目に飛び込むのは、大きな蛇、黒いしみのいっぱいある板床。
ほとんど裸にちかい格好をした男女が、つったっていた。 彼ら、大きな蛇と一緒に、舞台の中央、檻の中にいた。 額絵のとおりじゃ、全然なかった。 大蛇といっても、それは人間をくるみこむような大きなものではなかった。 それに檻の中の男女、けして美男美女じゃない。 むしろその顔つきは醜く、この世に恨みを持つような斜視して、どこか中空を見上げていた。 「さあさあ!」 真っ赤な着物はおった老婆が、 扇子を机に打ち付ける音、 マイクを通して、二重に室内に響きわたる。 「末代までの土産話にとくとご覧あれ!人類の奇跡がみなみなさまの目の前に!彼らはへび語を操りますから、勿論人間の言葉なんてわかりませぬ…」 「さっきから何にも喋らねえじゃねえかよ」 赤ら顔した、半纏の客、野次を飛ばす。 「へびの言葉は、へびの言葉」 老婆が慣れきった口調で切り返す。 「しゃべれよお!」 また別の客。両手を口の前、筒にして、大声はりあげる。 「長い舌を口からにょろおっとのぞかせてえ、白い息がそろうり、そろうり。つむぐ言葉は獣のささやき」 擬態語のくりかえし、その老婆、何度も何度も、同じ言葉繰り返す。語尾が、かすれて消え入りそうな、特徴的な口上。まるで、呪文のようだ。かすれた声音、まぶたの上に覆いかぶさる錯覚をした。
やがて場内が静まり返った。 檻の中の男女が、べろを出した。 蛇のような、二又の舌じゃない、ただその舌細く尖らせた。 口々に「シューッ」と息の音を出した。 二人は寄り添って、檻から出てくると、舞台の前方に進んできた。 こすれる靴音がいっせいにする。みな、後ずさりした。 だけど、それはほんの一瞬だった。 へび語、とてもとぼけて聞こえた。 一斉に大笑いする大人たちの声が湧き上がった。 へび男の額から頬にかけて、見る見る赤くなっていくのを見ていた。 町村が握っている手がきつくなった。 一度檻の裏へ下がったへび女が、戻ってきた。 両手に暴れる鶏をたずさえていた。 鶏は羽をもがいて、体をさかんにくねらせていた。 あまりにも躍動的に、あからさまに、生きていることを群集に伝えていた。 掠れたもどかしい鳴き声が途切れ途切れに上がる。 観客がどよめいた。 「さて、そろそろ食事の時間でございます」 老婆が扇子を何度も机の縁に叩き付ける。
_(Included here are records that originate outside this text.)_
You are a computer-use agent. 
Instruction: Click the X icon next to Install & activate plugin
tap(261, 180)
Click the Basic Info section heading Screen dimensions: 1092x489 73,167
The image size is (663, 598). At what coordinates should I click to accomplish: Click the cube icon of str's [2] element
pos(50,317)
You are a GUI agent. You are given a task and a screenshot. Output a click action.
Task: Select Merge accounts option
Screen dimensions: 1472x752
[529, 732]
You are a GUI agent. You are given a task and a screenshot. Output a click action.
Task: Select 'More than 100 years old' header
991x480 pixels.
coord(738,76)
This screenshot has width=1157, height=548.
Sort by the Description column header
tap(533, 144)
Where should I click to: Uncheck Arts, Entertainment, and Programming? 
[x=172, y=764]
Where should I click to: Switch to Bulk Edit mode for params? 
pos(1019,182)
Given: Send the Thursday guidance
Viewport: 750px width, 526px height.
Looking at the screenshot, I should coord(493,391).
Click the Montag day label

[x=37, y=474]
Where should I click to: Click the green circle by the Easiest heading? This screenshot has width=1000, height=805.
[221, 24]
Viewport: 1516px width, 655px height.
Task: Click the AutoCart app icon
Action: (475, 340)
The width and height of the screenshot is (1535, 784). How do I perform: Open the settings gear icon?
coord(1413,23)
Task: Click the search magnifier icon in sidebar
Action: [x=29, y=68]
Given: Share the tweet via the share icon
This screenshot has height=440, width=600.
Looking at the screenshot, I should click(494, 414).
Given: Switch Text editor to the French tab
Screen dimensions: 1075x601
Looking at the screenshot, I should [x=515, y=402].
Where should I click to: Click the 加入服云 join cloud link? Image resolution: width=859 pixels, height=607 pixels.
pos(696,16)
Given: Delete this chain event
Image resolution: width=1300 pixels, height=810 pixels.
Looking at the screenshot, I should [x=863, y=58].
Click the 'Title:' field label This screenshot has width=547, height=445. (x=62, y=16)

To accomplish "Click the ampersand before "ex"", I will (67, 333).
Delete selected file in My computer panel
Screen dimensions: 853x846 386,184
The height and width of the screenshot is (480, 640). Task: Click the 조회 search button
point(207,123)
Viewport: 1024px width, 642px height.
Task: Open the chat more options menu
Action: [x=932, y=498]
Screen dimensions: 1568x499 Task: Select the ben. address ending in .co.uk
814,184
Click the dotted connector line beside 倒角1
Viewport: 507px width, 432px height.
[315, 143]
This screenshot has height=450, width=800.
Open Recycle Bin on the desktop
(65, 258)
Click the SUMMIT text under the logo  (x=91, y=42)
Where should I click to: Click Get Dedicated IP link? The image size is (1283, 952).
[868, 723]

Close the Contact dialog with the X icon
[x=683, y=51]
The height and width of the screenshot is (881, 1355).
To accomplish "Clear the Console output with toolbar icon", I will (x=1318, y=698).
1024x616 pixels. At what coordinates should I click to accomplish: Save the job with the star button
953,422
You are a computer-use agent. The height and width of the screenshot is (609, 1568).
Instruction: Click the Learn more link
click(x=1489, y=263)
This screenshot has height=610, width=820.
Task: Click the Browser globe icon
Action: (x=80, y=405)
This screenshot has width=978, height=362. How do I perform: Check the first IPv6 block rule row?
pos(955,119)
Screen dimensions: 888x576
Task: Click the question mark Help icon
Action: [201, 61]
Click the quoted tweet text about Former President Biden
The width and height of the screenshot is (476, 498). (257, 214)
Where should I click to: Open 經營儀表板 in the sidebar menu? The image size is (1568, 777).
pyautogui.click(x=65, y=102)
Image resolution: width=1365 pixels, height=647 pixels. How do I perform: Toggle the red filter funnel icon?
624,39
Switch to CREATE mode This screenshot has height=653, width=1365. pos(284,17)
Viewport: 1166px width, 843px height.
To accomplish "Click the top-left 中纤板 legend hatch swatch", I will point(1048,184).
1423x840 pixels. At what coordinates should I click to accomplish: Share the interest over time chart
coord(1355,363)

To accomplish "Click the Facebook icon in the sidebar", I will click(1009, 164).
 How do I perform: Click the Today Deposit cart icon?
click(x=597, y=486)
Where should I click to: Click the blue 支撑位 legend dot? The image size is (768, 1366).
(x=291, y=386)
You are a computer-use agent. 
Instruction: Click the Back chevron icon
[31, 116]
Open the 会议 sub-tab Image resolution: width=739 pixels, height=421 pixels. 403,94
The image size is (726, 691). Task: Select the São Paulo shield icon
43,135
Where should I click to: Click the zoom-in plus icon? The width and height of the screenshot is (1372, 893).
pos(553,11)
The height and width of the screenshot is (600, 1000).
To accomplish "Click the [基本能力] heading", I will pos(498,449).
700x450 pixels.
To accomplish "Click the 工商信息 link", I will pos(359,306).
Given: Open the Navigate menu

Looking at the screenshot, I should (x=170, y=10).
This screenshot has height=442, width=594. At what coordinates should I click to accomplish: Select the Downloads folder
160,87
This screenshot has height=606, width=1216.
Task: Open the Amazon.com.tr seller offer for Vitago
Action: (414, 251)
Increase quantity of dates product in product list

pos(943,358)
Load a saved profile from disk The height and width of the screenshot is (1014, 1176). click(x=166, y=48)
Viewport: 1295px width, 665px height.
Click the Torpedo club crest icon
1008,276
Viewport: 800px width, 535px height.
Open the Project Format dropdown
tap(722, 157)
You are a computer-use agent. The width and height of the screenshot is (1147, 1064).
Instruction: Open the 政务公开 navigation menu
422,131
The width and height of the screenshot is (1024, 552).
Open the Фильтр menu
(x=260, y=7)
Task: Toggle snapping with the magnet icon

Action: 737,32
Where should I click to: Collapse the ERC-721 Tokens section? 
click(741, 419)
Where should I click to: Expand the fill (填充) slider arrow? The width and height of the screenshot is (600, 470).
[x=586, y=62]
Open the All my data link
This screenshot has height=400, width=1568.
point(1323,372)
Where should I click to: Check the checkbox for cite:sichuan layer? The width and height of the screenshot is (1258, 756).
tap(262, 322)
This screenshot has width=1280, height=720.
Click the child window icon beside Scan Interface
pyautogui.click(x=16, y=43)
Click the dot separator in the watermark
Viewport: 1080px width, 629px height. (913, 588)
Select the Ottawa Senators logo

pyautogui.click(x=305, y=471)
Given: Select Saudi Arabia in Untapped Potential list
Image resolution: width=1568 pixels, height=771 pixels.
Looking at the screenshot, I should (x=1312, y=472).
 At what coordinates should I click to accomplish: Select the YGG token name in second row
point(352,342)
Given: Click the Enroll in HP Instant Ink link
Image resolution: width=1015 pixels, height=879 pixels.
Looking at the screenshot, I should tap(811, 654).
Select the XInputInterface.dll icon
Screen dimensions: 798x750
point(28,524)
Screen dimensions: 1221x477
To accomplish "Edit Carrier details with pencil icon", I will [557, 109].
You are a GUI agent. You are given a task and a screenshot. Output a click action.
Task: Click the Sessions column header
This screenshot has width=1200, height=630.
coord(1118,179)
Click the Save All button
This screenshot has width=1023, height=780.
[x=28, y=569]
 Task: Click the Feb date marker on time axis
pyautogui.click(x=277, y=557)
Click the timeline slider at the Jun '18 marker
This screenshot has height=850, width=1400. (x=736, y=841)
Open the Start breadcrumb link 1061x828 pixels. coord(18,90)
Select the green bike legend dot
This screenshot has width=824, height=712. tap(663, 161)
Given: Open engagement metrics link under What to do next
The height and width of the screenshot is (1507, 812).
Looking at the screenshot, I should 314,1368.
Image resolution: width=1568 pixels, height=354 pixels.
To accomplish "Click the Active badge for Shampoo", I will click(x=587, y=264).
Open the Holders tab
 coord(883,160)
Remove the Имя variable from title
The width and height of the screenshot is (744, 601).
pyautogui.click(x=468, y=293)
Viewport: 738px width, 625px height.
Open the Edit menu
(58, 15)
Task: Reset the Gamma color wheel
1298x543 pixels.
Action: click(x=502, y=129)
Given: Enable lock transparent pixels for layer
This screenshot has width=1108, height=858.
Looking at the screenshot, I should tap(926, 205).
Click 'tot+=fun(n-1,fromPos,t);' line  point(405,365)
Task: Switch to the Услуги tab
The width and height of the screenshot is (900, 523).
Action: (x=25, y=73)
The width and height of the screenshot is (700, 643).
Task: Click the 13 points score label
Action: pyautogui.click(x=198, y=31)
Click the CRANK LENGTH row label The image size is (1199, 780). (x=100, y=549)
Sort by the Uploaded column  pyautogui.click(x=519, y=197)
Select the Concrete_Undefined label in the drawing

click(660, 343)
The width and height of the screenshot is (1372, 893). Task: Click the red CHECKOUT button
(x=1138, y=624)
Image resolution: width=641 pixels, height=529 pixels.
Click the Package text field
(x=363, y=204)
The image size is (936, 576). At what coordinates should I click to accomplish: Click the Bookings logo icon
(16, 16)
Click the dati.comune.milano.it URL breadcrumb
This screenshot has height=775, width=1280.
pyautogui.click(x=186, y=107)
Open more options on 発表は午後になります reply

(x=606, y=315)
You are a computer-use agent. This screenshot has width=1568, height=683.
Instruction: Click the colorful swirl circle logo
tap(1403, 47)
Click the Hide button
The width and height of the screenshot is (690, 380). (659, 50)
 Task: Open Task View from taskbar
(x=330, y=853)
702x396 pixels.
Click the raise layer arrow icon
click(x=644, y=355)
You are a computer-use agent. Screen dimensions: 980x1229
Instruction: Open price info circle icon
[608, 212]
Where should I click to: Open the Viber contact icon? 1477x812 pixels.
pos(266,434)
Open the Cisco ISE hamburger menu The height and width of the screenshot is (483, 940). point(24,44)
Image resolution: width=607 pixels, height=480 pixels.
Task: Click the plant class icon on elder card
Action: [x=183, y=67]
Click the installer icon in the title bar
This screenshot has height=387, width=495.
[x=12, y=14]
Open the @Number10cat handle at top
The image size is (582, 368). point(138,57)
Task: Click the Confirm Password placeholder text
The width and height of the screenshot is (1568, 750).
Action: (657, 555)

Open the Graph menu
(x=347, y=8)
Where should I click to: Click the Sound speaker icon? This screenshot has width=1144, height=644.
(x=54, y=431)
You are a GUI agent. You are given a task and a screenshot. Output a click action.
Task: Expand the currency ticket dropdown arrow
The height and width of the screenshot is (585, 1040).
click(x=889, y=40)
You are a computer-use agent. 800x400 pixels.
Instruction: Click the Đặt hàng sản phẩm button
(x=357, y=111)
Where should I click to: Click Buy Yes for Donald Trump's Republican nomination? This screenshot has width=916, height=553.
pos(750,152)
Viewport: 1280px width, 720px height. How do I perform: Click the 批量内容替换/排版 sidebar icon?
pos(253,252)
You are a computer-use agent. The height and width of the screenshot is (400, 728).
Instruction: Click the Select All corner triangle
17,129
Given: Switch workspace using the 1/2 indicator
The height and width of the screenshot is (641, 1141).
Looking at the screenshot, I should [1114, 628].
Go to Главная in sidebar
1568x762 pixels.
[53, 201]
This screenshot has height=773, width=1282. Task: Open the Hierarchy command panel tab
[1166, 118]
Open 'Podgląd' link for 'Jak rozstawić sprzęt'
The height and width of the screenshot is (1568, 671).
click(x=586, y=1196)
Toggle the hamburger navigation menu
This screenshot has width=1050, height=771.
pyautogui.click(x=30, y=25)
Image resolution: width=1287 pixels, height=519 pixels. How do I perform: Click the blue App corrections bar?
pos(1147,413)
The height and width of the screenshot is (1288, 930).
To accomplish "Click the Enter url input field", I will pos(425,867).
甲高い音が場内に響いた。 「あれ、食べんのかな?」 河田の声が掠れていた。私はつばを飲み込んだ。 へび女は鶏の小さな頭を手のひらに包み込むと、 「きえっ!きえっ!きえっ!」 という奇妙なかけ声を上げ、 一息に、その細首をひねった。 けたたましい鳴き声が場内の壁にぶつかって、異様な反響音があたりをつつんだ。 搾り出すような、生命の最後の声だった。 白い羽が、大粒なぼた雪みたいにあたりに散った。 騒がしかった板敷きを踏む靴音、ぷつっという感じで止んだ。 無駄口も、奇声も喚声も全て飲み込んで、場内はどよめきに包まれた。 へび女は、もうぼれきれみたいになった鳥の首を執拗に捻り続けた。 赤い血が滴り落ちてくる。それ、床に流れていった。 女は、鳥の足を掴み、頭上高く胴体を掲げた。 裸電球に照らされた流血、不自然なほど鮮やかな濃い赤色を見せ、 肉片から床へと、とめどなく落ちていった。 床には、真っ黒なかたまり、それは、さっきまで鳴き叫んでいた鳥の頭、転がっていった。 「本物?」 「そりゃそうだ、さっきまで動いてたよ」 背後で大人たちが囁きあっていた。 だけどその戦慄の余韻、それほど長く続かなかった。 また、大人たちのささやき笑いが起こる。 へび女が、血をすする姿が、滑稽だった。 目をまんまるに見開いて、口の周り、口紅おばけみたいに赤くなっている。 ニスの張られた床を、電球に照らされ艶光した血が這っていく。 手を伸ばせば届きそうだった。 好奇心が、私の右手を上げさせた。触れた血、ひやりとしていた。 「どう?」 町村が聞く。 「あったかくない」 私は答えて、その手、ジーンズのお尻のあたりにこすりつけた。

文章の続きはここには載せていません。